With Faith’s image no longer clouding his senses, he perceived the stench of burning flesh and fear, a smell that had been the faintest of bad tastes outside of town, but was pervasive and overpowering inside New Coventry. Smoke covered the town in a filthy haze, and the townsfolk gazed studiously at the ground as if it were more than mere dust.

“Isaiah, thank goodness you’ve arrived.”

Isaiah nodded at his departed father’s dearest friend, Thomas Alder, magistrate of New Coventry. Alder reached for Nan’s bridle, but the horse snorted and bared her teeth, and he snatched his hand back.

Isaiah dismounted and led Nan after Alder, who walked through town apparently inured to the smell of death around him.

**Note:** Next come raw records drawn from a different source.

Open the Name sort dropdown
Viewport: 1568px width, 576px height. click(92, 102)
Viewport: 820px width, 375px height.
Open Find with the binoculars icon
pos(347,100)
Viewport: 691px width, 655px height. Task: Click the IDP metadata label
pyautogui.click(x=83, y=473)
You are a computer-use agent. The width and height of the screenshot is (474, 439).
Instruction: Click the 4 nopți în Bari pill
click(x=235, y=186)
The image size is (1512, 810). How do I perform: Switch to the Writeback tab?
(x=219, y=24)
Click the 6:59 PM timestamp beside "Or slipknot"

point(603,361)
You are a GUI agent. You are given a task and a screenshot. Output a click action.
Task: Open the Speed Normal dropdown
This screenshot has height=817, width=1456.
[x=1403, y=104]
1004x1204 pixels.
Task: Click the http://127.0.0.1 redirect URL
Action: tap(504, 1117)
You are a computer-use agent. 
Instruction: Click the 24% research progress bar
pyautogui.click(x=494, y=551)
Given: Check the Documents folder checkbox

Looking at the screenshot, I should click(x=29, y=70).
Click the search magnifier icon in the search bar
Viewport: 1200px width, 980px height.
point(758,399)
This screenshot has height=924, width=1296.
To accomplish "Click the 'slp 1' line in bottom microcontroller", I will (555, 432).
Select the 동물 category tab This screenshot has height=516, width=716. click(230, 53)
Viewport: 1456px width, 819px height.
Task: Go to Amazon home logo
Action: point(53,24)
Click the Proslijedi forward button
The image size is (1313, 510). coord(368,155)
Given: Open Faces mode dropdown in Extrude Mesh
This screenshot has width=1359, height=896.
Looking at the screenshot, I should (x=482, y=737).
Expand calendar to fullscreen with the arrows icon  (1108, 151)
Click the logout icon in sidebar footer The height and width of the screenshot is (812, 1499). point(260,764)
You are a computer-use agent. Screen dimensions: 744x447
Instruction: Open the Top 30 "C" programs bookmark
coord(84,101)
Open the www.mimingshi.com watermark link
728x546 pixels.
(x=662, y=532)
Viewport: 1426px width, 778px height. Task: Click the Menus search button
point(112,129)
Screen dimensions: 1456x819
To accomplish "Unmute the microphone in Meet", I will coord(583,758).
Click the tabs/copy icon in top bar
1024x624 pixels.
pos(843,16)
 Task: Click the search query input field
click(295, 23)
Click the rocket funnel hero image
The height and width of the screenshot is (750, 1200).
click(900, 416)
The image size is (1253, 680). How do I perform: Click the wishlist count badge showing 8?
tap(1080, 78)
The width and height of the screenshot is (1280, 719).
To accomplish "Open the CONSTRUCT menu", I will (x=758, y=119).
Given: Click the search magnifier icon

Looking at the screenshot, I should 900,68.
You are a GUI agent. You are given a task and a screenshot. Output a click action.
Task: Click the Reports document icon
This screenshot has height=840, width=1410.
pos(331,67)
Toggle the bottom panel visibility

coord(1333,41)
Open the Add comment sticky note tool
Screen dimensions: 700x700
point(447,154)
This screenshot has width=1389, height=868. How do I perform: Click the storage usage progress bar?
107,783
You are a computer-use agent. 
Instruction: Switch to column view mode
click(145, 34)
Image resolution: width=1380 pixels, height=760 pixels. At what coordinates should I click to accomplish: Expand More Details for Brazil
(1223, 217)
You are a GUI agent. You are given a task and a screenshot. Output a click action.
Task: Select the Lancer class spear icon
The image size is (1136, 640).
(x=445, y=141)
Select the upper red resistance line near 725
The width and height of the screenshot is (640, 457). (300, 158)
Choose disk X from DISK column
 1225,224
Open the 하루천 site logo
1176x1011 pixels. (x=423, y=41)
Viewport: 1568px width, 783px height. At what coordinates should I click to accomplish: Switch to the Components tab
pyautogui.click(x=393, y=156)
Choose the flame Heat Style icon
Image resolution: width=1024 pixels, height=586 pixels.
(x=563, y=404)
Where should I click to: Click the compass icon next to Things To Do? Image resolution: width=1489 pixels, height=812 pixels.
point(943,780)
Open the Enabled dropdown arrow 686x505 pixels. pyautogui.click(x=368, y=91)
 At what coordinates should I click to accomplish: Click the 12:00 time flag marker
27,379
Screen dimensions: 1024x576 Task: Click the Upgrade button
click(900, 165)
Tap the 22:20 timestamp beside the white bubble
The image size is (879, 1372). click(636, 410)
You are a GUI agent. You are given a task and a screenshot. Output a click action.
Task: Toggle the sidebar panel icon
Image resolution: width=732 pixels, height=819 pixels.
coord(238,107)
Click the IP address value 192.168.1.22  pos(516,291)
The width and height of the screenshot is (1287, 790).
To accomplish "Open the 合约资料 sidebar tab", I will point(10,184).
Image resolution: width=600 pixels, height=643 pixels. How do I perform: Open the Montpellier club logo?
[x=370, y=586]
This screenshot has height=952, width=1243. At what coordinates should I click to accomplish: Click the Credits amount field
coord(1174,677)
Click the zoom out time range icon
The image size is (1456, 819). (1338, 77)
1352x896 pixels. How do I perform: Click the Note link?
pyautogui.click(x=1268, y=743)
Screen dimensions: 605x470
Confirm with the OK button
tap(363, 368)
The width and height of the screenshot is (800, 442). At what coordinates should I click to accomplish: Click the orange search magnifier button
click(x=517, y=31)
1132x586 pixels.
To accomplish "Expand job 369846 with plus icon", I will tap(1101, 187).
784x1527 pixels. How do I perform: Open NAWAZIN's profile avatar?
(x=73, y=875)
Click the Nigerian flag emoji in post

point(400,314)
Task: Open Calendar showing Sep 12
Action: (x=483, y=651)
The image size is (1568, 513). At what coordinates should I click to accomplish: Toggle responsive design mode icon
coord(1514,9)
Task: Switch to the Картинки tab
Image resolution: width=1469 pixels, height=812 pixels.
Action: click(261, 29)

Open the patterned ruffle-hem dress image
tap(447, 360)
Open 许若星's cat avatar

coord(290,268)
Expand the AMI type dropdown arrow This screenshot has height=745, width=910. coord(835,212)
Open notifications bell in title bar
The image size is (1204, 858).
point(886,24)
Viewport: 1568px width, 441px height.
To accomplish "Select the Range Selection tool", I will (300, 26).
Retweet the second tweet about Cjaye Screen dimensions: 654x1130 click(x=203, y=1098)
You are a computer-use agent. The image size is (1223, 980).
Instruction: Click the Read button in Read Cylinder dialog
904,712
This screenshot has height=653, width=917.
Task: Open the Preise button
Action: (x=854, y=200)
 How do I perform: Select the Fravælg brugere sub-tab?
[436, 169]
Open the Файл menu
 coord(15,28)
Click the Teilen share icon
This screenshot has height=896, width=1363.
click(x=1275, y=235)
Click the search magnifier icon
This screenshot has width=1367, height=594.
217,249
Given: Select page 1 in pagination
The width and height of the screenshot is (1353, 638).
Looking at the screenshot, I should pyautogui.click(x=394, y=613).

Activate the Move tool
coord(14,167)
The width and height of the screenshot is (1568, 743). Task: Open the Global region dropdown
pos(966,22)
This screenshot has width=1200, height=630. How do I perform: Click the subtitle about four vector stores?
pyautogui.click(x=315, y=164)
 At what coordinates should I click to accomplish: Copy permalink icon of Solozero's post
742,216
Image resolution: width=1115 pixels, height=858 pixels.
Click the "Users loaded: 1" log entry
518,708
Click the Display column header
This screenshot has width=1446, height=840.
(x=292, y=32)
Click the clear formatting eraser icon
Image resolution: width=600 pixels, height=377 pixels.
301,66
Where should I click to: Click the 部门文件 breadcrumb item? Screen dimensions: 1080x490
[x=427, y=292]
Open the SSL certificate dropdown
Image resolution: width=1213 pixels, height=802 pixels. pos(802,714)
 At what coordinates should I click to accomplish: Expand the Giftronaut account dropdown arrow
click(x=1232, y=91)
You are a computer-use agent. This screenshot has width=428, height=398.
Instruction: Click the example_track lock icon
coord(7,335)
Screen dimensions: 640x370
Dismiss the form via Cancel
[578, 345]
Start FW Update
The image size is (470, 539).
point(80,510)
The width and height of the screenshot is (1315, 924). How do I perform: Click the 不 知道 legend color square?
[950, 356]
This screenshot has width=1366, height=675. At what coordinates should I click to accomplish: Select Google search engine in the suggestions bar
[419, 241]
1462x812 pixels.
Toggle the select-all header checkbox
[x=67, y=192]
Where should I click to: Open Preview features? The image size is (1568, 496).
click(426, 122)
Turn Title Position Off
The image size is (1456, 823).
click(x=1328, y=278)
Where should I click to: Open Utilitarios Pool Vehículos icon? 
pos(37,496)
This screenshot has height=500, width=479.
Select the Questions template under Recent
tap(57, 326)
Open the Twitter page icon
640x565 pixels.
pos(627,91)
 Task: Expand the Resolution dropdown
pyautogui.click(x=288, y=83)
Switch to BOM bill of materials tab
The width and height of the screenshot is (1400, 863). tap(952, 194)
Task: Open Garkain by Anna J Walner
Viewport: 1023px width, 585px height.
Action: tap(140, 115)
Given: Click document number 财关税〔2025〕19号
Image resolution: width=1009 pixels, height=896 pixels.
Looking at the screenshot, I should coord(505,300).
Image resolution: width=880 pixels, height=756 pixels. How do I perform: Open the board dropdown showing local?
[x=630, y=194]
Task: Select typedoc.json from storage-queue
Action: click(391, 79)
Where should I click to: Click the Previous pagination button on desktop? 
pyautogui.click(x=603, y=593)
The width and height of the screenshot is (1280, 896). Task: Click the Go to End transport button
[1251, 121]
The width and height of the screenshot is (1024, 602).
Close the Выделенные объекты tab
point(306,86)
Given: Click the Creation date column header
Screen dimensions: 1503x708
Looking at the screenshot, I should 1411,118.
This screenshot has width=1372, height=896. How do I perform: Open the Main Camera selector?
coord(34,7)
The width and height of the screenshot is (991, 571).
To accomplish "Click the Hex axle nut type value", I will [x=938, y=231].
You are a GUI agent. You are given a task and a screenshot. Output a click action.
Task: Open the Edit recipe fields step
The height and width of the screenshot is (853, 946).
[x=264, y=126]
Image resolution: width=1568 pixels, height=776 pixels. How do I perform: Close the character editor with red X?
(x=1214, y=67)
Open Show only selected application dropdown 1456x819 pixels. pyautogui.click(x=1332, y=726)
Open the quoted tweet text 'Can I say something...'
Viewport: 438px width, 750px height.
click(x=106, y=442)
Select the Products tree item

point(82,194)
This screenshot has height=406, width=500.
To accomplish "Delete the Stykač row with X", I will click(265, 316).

“I have a stew on the hearth,” Alder said over his shoulder. “It’s on the thin side, and there’s no meat in it—hasn’t been any good meat in months, nor any animals live-born. But you’d know that, eh? That’s why you’re here.” Alder turned back with a nervous smile. “But dinner will have to wait. Chief Magistrate Ezekiel Cotton is here. And he wants to meet you immediately.”

Isaiah stopped. Chief Magistrate Cotton. No wonder Alder was nervous. Isaiah’s stomach roiled, and it wasn’t from the stink.

“Come, boy.” Alder waved Isaiah on. “We don’t want to be caught late. We’re enforcing sentence on one of the convicted right now.”